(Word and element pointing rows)
>>>>>

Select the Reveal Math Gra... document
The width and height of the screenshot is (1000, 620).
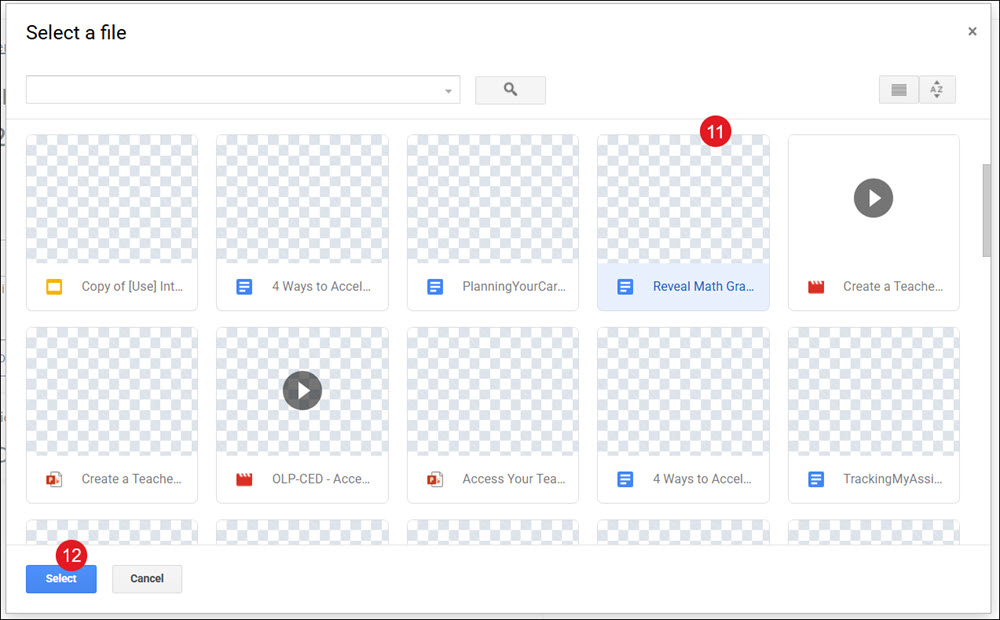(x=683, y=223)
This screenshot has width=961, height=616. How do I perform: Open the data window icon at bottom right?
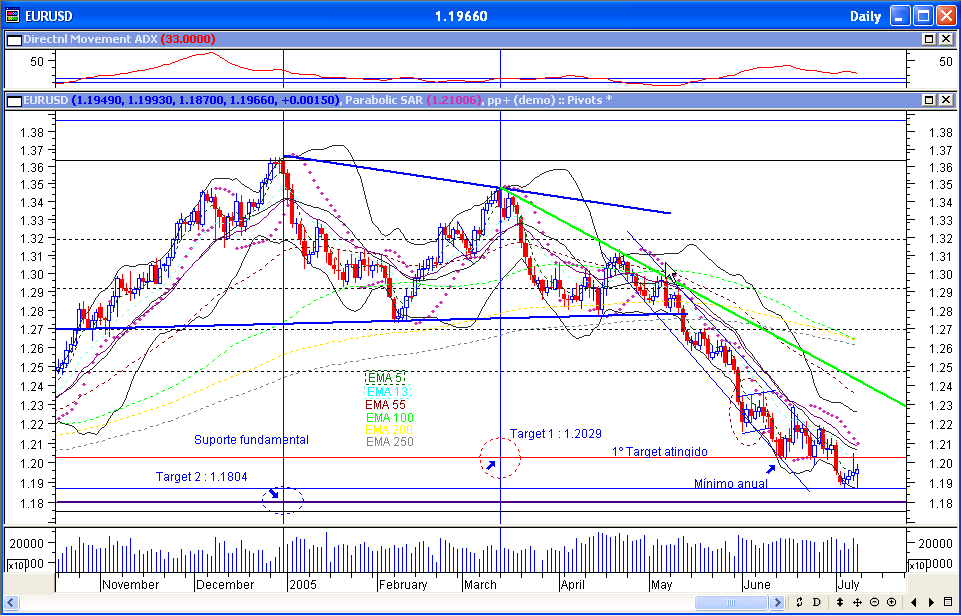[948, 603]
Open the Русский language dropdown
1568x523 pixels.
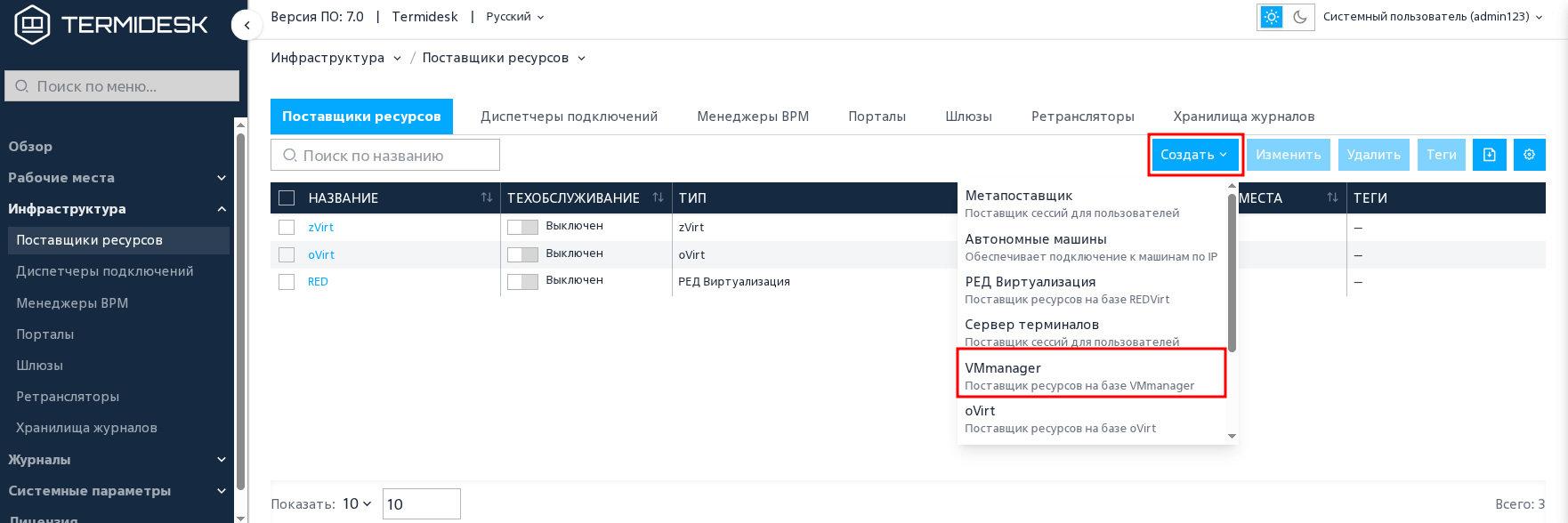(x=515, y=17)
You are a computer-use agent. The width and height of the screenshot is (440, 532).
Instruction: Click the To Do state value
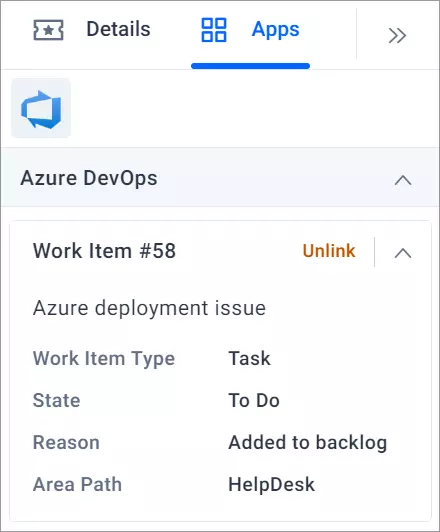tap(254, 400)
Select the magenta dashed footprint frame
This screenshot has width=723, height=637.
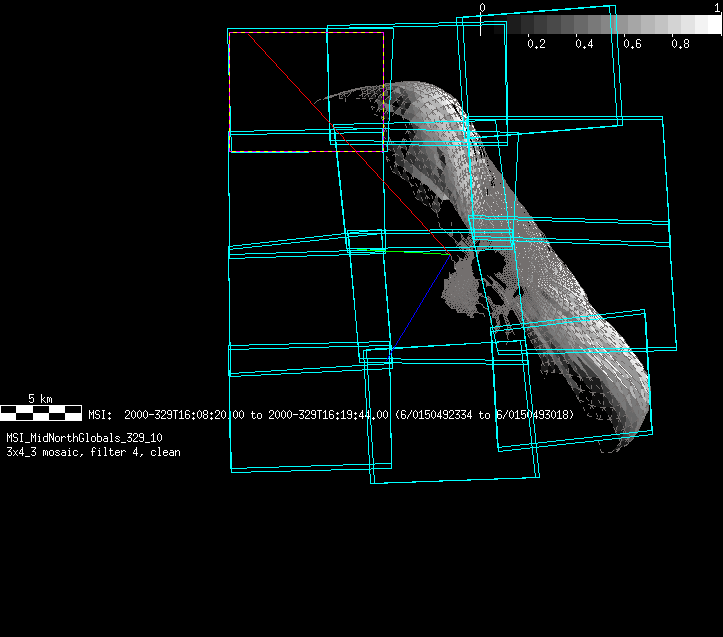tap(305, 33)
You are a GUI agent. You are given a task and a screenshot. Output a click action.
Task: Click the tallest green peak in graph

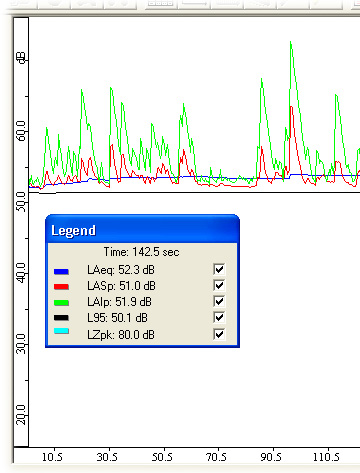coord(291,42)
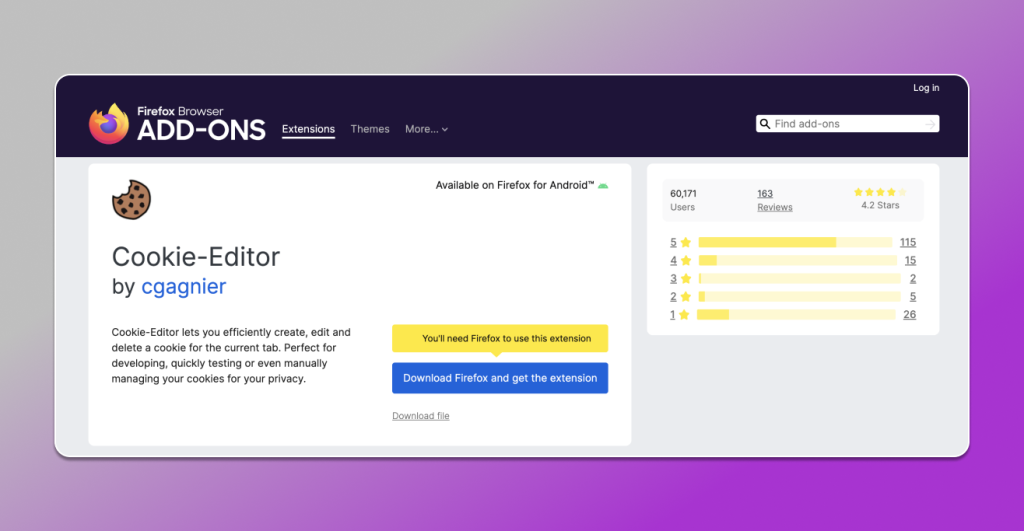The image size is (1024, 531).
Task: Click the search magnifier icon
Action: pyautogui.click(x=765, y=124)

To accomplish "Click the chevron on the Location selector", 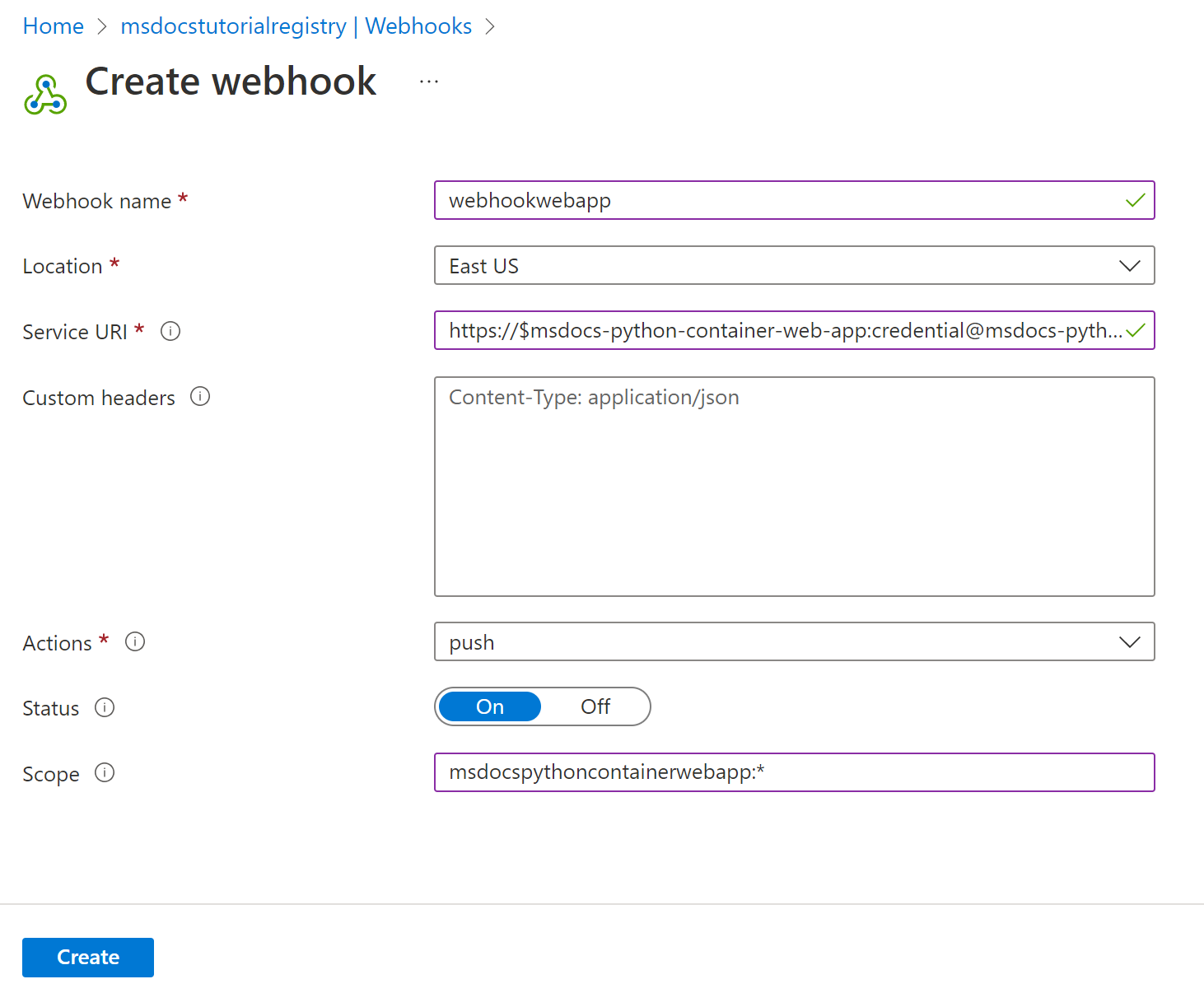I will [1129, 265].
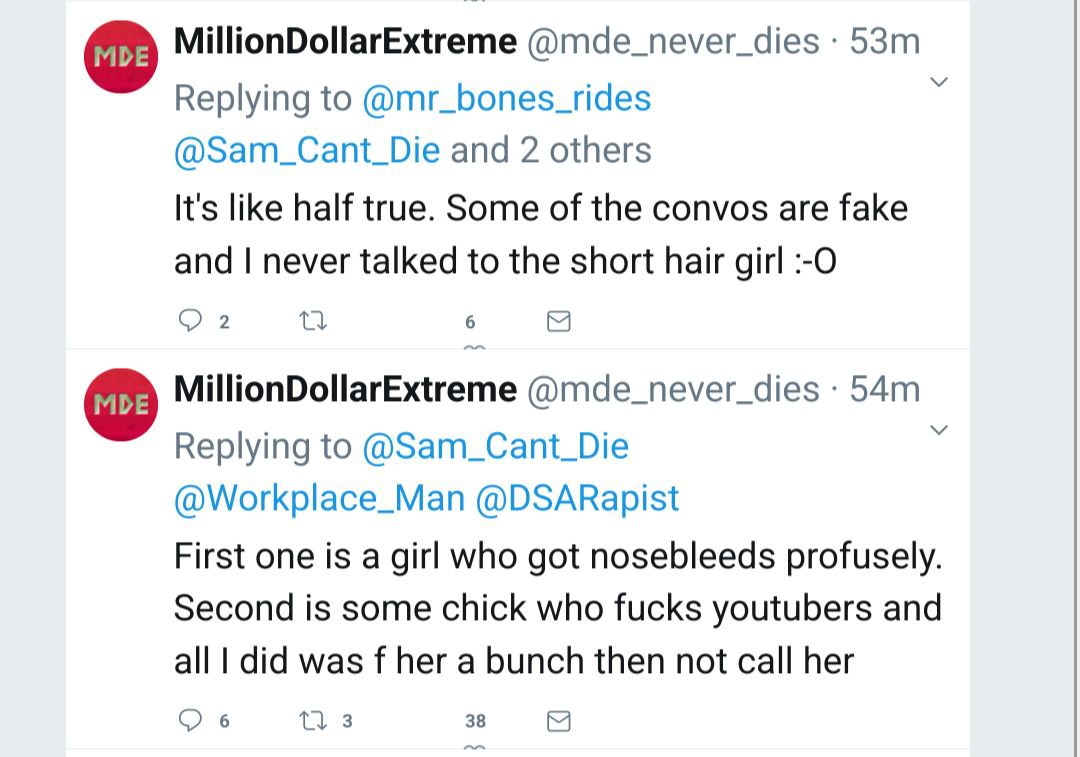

<<<<<

| GIVEN PROBLEM |
Duplicate the lines of the rows above verbatim, starting with the line containing "You are a computer-use" and ending with the line containing "tap(305, 33)", both included. Omit the pictures from your answer.

| RESPONSE |
You are a computer-use agent. The width and height of the screenshot is (440, 532).
Instruction: Click the To Do state value
tap(254, 400)
Select the magenta dashed footprint frame
This screenshot has width=723, height=637.
tap(305, 33)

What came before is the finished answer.